Rachel Goldberg-Polin (@BringHershHome) is the embodiment of every mother’s worst nightmare: losing a child. Now, she is turning her loss into a way to help others heal.
Hamas kidnapped and executed her son, Hersh. Her commitment to save as many of the 251 hostages as possible… pic.twitter.com/4JU761RW1I
— USA TODAY (@USATODAY) March 16, 2026
Cinquantaseienne, Goldberg-Polin è diventata una delle voci più rilevanti nel contesto del conflitto tra Israele e Hamas, esploso il 7 ottobre 2023. Suo figlio, Hersh, fu rapito durante il Nova Festival e successivamente ucciso dopo undici mesi di prigionia. Da quel momento, la sua attività si è trasformata in un impegno costante per la liberazione degli ostaggi. Ha incontrato leader internazionali, partecipato a forum globali e portato la sua testimonianza in quattro continenti, contribuendo a mantenere alta l’attenzione sulla sorte dei 251 ostaggi. Anche dopo la perdita del figlio, ha continuato a sostenere la causa con determinazione. Parallelamente all’attivismo internazionale, Goldberg-Polin è diventata un punto di riferimento per migliaia di persone colpite dal lutto. Riceve messaggi da tutto il mondo da individui di diverse fedi e background, che condividono esperienze di perdita e dolore. A ciascuno offre parole di conforto, promuovendo un approccio che invita ad accogliere il dolore piuttosto che reprimerlo.

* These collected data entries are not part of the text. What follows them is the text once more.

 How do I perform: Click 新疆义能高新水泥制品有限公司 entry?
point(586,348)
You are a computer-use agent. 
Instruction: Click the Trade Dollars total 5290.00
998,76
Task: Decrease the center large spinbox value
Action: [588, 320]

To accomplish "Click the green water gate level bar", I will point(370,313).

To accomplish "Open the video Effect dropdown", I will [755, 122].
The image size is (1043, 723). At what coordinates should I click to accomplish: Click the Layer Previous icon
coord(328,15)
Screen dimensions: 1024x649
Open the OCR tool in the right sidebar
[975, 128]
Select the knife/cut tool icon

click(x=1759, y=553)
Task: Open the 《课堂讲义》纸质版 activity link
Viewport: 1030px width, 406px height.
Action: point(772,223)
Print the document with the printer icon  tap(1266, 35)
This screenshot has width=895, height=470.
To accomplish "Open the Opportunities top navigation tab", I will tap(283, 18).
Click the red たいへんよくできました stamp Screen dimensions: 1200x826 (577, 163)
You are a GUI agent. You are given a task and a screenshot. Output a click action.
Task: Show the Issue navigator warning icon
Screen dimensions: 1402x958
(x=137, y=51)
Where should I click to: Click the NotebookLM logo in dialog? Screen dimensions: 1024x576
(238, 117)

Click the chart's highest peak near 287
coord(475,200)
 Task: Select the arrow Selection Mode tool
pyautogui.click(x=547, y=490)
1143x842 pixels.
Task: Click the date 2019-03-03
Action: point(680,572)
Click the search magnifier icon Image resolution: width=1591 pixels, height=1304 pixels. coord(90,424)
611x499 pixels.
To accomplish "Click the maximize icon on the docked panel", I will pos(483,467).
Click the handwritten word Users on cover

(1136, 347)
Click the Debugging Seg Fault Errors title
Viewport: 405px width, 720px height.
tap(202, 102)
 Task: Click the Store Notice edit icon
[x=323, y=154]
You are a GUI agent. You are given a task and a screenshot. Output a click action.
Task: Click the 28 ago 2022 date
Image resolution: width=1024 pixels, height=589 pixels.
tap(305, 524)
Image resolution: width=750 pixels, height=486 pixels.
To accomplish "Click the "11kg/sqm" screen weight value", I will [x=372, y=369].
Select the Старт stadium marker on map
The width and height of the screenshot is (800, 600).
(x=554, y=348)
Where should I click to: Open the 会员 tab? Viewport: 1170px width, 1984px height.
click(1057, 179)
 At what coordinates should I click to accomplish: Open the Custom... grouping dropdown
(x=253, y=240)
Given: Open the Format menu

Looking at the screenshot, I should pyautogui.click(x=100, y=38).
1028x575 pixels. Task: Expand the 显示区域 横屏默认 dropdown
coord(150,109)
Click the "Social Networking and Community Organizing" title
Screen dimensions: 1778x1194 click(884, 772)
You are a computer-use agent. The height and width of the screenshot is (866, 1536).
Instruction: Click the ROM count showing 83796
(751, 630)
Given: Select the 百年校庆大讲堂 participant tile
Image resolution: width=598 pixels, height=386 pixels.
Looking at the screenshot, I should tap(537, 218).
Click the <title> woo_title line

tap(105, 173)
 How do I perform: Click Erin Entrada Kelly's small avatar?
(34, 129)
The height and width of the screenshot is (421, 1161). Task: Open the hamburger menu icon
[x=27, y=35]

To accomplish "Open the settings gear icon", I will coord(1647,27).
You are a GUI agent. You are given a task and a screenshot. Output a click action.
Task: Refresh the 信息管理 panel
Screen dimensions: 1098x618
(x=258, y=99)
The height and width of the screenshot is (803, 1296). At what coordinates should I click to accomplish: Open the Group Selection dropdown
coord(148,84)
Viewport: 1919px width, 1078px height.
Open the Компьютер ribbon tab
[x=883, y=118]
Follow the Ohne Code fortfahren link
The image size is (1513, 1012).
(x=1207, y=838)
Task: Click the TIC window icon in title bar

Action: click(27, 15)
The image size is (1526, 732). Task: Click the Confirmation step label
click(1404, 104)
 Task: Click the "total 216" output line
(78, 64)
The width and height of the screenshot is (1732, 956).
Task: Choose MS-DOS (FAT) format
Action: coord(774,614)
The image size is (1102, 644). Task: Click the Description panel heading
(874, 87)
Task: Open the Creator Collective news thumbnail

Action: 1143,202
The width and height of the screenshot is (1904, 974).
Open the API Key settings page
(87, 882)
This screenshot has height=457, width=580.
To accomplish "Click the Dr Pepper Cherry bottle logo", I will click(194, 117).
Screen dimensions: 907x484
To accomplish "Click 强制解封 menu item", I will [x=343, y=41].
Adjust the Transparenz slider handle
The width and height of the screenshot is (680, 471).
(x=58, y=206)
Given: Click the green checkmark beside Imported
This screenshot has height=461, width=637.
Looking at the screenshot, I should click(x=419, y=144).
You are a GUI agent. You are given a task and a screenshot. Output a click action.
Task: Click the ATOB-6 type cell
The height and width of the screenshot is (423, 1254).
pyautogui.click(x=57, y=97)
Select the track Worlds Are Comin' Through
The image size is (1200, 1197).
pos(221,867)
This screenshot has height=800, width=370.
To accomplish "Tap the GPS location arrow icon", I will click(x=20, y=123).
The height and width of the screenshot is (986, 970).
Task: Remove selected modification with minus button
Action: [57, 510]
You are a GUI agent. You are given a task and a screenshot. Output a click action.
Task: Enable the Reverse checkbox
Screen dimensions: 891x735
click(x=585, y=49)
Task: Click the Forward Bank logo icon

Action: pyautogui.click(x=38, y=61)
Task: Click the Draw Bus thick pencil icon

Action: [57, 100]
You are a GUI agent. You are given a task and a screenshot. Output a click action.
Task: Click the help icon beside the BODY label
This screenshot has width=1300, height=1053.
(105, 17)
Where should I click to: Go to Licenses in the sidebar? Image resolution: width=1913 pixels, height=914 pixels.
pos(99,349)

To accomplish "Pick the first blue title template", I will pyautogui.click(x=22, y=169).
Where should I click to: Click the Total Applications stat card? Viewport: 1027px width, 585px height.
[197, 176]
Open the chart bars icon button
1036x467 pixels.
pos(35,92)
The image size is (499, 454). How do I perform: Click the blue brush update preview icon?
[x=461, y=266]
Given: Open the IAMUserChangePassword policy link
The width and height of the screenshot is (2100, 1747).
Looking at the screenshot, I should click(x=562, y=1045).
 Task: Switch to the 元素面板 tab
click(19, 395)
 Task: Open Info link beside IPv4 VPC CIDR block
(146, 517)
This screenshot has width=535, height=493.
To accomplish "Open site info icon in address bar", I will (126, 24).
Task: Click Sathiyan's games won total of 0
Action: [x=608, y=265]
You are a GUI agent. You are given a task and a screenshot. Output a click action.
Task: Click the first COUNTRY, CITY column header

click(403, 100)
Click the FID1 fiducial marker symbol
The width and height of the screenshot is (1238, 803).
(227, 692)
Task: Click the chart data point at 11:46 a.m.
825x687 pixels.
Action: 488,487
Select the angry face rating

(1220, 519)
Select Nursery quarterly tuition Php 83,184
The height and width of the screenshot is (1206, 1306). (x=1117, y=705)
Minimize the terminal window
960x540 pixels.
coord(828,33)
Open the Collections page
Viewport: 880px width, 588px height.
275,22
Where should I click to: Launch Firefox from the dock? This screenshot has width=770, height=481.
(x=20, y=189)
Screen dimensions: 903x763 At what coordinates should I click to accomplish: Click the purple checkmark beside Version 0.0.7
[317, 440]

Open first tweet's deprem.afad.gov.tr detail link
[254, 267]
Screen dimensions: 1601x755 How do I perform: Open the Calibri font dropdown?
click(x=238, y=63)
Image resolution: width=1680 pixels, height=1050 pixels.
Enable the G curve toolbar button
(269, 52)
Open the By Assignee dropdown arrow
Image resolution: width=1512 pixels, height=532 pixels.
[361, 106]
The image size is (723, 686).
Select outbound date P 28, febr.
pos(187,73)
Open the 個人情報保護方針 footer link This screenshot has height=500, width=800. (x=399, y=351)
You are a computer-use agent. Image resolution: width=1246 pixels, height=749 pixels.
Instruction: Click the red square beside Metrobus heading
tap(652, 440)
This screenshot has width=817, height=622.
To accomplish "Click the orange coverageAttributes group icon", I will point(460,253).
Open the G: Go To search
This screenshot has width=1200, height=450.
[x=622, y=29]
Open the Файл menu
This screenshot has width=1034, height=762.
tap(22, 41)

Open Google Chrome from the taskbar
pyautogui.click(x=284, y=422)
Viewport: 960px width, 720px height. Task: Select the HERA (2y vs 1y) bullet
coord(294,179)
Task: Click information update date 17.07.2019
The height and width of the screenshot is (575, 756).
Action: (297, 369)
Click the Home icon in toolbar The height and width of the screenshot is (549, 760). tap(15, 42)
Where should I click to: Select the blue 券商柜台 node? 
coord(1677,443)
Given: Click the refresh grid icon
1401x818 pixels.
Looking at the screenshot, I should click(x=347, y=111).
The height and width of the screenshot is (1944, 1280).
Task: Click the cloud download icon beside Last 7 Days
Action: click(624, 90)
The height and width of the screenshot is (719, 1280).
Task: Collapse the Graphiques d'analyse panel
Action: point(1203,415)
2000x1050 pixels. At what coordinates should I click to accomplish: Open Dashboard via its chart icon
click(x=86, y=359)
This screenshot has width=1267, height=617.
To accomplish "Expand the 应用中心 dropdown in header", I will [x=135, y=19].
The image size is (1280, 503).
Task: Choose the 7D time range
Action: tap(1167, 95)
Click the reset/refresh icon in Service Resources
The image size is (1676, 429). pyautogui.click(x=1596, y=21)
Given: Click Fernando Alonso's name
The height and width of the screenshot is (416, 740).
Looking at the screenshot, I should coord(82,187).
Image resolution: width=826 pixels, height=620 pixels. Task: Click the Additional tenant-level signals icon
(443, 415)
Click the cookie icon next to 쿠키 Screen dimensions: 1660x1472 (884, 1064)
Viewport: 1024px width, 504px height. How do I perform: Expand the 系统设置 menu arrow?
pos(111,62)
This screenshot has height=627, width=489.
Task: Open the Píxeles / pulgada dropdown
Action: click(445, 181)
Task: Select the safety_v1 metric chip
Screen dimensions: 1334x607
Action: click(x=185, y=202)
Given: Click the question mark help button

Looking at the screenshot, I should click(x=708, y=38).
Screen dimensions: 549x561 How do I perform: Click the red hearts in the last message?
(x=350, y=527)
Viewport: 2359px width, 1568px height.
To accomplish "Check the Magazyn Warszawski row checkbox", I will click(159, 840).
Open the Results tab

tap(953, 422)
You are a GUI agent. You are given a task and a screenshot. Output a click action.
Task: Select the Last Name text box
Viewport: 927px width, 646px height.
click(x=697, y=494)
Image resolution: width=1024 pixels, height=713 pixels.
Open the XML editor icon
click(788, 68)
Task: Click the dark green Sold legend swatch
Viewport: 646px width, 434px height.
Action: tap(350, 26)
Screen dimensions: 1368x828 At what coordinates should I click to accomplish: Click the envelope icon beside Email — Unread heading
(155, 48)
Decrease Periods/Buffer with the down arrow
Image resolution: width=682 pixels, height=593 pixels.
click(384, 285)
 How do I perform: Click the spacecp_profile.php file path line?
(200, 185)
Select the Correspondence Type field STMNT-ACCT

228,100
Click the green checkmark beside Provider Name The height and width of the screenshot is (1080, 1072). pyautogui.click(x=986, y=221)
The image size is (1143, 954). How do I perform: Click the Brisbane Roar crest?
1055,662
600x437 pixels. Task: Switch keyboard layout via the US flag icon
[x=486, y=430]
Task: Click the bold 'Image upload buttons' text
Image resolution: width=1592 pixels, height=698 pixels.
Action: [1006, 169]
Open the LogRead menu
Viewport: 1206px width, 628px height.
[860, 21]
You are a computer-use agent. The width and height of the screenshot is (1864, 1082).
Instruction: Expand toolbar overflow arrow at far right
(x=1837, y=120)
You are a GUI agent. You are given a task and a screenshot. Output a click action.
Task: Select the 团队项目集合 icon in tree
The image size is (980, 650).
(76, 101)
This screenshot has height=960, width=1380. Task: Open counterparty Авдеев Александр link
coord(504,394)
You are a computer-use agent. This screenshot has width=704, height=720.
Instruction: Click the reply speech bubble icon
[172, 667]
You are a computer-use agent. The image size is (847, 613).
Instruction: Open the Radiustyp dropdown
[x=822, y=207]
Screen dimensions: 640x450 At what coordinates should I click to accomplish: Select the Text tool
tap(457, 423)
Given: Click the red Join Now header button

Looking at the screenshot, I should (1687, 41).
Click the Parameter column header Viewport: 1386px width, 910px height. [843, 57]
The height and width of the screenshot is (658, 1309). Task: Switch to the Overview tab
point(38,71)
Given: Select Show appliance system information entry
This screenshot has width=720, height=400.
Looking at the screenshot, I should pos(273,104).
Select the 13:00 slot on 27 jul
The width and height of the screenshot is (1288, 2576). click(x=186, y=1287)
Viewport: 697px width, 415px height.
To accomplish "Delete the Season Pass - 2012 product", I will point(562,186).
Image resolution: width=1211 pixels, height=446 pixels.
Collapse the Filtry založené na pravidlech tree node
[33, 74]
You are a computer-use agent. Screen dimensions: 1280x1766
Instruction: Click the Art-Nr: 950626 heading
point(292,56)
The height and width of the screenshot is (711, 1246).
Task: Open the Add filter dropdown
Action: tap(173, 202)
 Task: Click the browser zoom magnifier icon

La sua fede ebraica ortodossa rappresenta una fonte di stabilità e un sostegno spirituale, elementi che alimentano il suo impegno quotidiano verso gli altri.
La sua storia e il suo percorso saranno raccontati nell’autobiografia “When We See You Again”, in uscita il 21 aprile. Il riconoscimento di USA Today sottolinea non solo il suo ruolo sulla scena internazionale, ma anche l’impatto profondo e silenzioso del suo sostegno a chi affronta esperienze di perdita in tutto il mondo.